PROMPT:
How many lines of the listing below contain the string "Software"? Treat case as significant and reply with only the number.

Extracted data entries
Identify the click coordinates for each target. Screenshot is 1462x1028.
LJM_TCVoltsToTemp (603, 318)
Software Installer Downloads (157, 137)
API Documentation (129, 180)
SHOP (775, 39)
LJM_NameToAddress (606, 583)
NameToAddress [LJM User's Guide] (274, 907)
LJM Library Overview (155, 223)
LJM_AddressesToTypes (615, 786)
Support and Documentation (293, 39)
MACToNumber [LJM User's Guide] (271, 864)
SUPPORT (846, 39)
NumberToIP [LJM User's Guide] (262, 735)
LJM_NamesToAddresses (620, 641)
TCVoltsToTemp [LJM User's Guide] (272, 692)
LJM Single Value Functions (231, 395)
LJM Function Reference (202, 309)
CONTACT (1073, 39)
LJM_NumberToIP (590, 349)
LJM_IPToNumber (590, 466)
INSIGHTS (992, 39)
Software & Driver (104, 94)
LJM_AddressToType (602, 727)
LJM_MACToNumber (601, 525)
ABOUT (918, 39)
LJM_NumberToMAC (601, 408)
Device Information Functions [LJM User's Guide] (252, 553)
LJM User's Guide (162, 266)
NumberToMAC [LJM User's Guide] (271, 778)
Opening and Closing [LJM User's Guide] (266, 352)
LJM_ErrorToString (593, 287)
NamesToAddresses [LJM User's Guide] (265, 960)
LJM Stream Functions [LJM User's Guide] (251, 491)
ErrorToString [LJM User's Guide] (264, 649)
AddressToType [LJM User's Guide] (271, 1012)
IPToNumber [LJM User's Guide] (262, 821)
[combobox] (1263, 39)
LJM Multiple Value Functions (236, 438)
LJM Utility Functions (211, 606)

OUTPUT:
2